Study text:
++++++

There is also nothing to stop OEMs from adopting additive manufacturing; an example from earlier this year, involving the production of check valves for the pipes carrying the wastewater from refineries makes this clear.

Due to the corrosive nature of the wastewater, check valves need to be replaced every six months. If, for whatever reason, replacements are unavailable or a valve wears out faster than usual, lead times can be up to 52 weeks’ long. EOS, an industrial 3D printing company, worked with an unnamed OEM to redesign the component. The results: lead times were reduced to just one week, the cost of ownership fell by 30% and the performance of the new design was superior.

“By shifting from a conventional, slow, and expensive process to a simulation-driven, on-demand digital workflow,” said EOS, “the partners aimed to set a new standard for a sector defined by its rigorous technical requirements.”

Major players within the industry are also collaborating on additive manufacturing initiatives. Beginning in 2021, Kongsberg Ferrotech, backed by the likes of Equinor, Shell and Gassco, led a project to develop a machine that harnessed 3D printing to conduct in-situ repairs of subsea components. The machine, called Nautilus, is now “ready for commercial deployment,” according to a January report in World Pipelines.

Then there is the initiative to create a shared “digital inventory standard.” Led by the small, Norwegian tech company Fieldnode, the initiative’s ambition is to reconfigure the supply chain for spare parts around 3D models and additive manufacturing. ExxonMobil, ConocoPhillips, Equinor, Shell, TotalEnergies and Vår Energi are among those participating.

Complications around 3D printing: Intellectual property and applicability

Although FieldNode doesn’t mention the topic explicitly, its industry collaboration project looks designed to help address one of the issues raised by additive manufacturing: intellectual property rights.

In a paper published back in 2013 examining the legalities of designing a 3D-printed firearm, legal scholar Matt Simon explored how one might classify—based on existing copyright and patent law—both the inputs (CAD files) and outputs (finished objects) of 3D printers. He concluded that “current regulatory schemes are ill equipped to deal with the rapidly changing technology landscape.”

More recently, a study from researchers at Lisbon’s IDMEC found an entirely different limitation to the 3D printing of spare parts.

++++++

Problem set:
[A] Update the text on 3D printing for spare parts starting at "There is also" and ending at "makes this clear.", and write that part out with "refineries" changed to "processing plants".
[B] Go on with the text on 3D printing for spare parts, picking up right after its last sentence.
These items have nothing to do with the text on 3D printing for spare parts.

Dataset excerpts:
++++++

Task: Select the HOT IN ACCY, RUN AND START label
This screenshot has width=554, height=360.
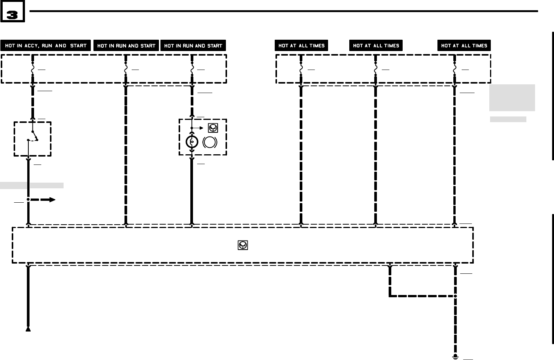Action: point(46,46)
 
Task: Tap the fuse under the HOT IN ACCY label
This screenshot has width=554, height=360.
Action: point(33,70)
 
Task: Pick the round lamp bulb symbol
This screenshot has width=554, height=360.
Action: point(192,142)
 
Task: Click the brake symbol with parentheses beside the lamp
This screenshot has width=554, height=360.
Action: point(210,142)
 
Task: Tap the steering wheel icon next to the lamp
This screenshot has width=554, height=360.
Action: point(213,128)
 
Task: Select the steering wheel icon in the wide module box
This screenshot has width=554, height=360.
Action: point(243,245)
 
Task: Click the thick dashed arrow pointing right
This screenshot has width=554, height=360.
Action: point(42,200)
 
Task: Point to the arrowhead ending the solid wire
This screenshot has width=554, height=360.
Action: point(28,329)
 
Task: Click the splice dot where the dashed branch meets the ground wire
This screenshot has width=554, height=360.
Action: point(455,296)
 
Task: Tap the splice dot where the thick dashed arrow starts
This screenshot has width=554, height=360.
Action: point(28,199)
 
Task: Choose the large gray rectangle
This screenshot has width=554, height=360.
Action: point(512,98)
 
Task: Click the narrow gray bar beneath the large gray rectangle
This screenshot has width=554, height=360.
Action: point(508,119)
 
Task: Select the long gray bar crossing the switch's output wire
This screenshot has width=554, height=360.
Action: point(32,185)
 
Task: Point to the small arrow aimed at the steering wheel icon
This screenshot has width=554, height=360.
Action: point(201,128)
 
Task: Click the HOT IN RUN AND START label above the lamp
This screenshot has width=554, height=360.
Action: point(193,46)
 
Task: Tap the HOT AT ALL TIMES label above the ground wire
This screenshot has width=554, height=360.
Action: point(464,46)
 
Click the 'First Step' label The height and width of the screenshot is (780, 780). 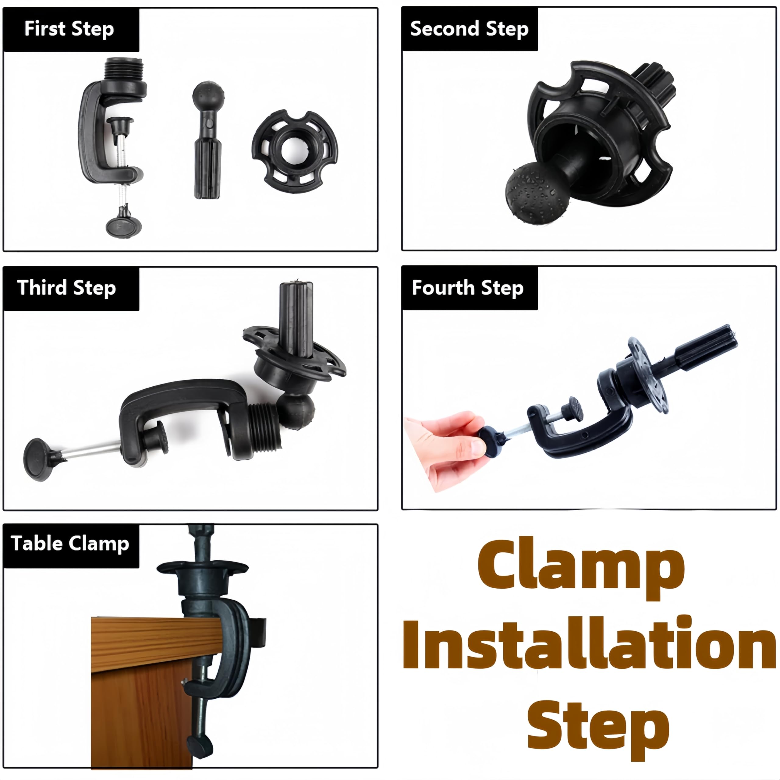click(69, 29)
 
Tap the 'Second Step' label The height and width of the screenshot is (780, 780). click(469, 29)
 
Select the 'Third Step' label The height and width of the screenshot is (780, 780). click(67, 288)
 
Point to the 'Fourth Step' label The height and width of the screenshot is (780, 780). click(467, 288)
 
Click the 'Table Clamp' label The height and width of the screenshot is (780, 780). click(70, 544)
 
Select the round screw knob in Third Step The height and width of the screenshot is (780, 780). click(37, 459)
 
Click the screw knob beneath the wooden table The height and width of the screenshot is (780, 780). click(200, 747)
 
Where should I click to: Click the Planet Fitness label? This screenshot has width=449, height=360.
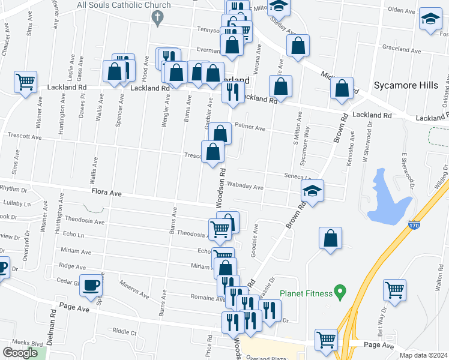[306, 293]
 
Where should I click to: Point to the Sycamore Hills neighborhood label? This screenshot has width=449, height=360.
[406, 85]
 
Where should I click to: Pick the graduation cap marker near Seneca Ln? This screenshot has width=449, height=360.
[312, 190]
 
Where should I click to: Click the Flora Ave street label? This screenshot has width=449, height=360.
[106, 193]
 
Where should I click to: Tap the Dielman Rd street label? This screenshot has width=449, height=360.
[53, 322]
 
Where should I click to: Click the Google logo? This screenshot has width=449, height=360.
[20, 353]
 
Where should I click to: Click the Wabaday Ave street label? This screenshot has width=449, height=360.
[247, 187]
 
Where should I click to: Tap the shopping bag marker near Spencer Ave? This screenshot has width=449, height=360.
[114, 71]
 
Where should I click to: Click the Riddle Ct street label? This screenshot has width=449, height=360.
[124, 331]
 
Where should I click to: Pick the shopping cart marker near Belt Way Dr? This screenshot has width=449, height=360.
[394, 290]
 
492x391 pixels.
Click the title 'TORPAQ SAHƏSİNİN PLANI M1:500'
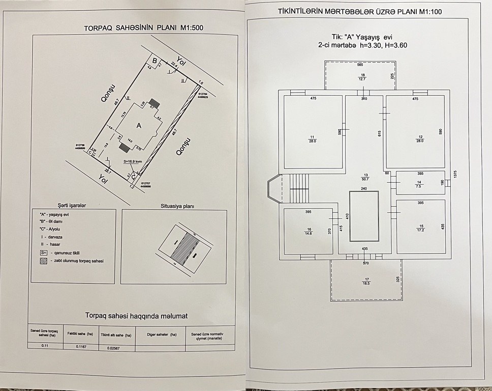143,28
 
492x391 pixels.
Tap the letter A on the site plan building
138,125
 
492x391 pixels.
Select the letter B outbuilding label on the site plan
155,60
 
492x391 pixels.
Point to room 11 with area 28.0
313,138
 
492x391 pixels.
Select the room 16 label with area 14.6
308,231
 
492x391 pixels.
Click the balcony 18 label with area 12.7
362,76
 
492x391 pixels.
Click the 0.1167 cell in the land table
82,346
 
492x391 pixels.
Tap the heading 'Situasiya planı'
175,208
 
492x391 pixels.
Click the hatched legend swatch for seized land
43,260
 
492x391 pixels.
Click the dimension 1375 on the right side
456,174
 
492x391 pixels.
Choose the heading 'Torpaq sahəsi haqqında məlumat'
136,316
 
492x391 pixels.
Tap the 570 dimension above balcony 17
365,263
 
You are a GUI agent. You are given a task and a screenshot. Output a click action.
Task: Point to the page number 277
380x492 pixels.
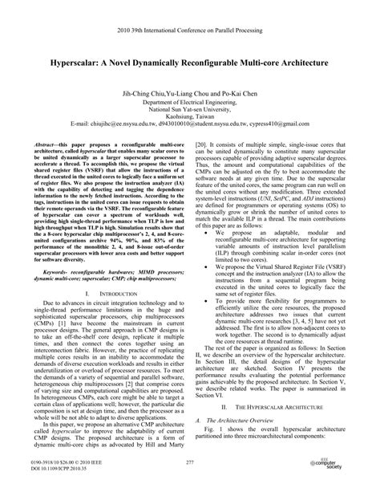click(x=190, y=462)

++++++

Responses to the tasks:
[A]
There is also nothing to stop OEMs from adopting additive manufacturing; an example from earlier this year, involving the production of check valves for the pipes carrying the wastewater from processing plants makes this clear.

[B]
Taking a paper and pulp manufacturer as an empirical test case, they compiled a list of 1,040 stock-keeping units (SKUs) that were theoretically suitable for additive manufacturing. After examining the role of each SKU in production, the potential impact of their failure, the cost of procurement and the cost of production, they found that additive manufacturing methods would be economically beneficial to just five SKUs—under one percent of the total.

A paper factory and an oil refinery will, of course, have completely different machinery, but both are continuous processing sites.

Additive manufacturing dovetails with predictive maintenance

As technology and regulations change, the practical applicability of additive manufacturing will likely increase. But even with correctly licensed models and the necessary powders and printing hardware, the question of when to produce replacement parts remains live: a broken subsea pipe might be fixed more quickly with a 3D printer, but it would be preferable that the pipe didn’t break at all. So while additive manufacturing undeniably improves reactive maintenance, it should really be seen as a complement to predictive maintenance.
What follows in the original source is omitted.